COMPOSITION DE LA COUR :
LORS DES DÉBATS ET DU DÉLIBÉRÉ :
Madame Marie-Pierre FIGUET, Présidente,
Mme Marie-Pascale BLANCHARD, Conseillère,
M. Lionel BRUNO, Conseiller,
Assistés lors des débats de Alice RICHET, Greffière.
DÉBATS :
A l’audience publique du 14 décembre 2022, M. BRUNO conseiller, a été entendu en son rapport,
Les avocats ont été entendus en leurs conclusions et plaidoiries,
Puis l’affaire a été mise en délibéré pour que l’arrêt soit rendu ce jour,
Faits et procédure :
1. Le 30 mars 2019, une lettre de mission, établie sous seing privé, a été signée entre [J] [P] et la Sarl Alpes Patrimoine Ingénierie, ayant pour but l’accompagnement de [J] [P] dans son projet de cession d’entreprise. Les honoraires convenus ont inclus une part forfaitaire de 2.900 euros HT et une part variable à hauteur de 2 % HT du prix de cession. Les actifs de [J] [P] dont la cession était envisagée étaient constitués de la Sarl Le Caribou et de la Sarl Société Hôtelière du [Adresse 3].

• Consigne
Transcrivez à l'identique le passage de l'extrait d'arrêt ci-dessus, de « COMPOSITION DE LA » à « Alice RICHET, Greffière. ».

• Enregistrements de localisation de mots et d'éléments
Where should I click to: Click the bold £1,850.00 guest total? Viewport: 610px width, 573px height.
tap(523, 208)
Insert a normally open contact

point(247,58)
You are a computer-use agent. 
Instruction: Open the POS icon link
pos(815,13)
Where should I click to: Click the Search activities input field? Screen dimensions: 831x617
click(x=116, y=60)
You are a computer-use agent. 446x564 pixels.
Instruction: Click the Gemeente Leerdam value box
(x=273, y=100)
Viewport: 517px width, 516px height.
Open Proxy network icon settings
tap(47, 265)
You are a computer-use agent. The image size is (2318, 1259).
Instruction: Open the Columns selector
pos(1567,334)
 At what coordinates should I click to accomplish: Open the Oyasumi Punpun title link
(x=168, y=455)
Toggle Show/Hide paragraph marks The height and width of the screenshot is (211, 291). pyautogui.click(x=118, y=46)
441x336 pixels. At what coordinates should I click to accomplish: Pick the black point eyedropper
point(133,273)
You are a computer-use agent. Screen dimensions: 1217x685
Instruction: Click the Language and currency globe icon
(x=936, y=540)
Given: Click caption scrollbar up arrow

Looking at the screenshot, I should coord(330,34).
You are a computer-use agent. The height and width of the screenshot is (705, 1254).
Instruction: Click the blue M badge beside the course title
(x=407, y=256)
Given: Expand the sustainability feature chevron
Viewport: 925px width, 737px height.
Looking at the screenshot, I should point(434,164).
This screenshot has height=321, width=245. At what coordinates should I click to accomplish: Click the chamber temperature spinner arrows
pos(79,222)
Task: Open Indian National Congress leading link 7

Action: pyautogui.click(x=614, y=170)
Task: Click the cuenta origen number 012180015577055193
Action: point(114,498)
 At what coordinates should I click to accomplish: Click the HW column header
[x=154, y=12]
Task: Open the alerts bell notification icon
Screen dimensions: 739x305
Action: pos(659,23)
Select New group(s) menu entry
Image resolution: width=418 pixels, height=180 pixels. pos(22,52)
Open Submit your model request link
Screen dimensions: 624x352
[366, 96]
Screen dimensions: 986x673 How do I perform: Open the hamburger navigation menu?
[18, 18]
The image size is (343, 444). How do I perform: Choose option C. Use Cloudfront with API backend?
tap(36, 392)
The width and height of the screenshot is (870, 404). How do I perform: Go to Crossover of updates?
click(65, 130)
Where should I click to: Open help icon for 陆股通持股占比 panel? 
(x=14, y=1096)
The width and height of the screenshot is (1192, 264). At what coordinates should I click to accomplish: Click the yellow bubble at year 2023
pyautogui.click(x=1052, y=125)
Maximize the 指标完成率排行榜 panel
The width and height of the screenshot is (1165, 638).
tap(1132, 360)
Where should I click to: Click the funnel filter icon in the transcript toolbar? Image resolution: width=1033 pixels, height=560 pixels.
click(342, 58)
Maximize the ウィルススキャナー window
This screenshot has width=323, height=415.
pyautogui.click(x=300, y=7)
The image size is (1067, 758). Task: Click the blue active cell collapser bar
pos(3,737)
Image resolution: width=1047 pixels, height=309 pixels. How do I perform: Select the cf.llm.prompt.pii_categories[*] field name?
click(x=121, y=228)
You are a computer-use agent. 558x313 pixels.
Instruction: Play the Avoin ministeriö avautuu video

• Réponse attendue
COMPOSITION DE LA COUR :
LORS DES DÉBATS ET DU DÉLIBÉRÉ :
Madame Marie-Pierre FIGUET, Présidente,
Mme Marie-Pascale BLANCHARD, Conseillère,
M. Lionel BRUNO, Conseiller,
Assistés lors des débats de Alice RICHET, Greffière.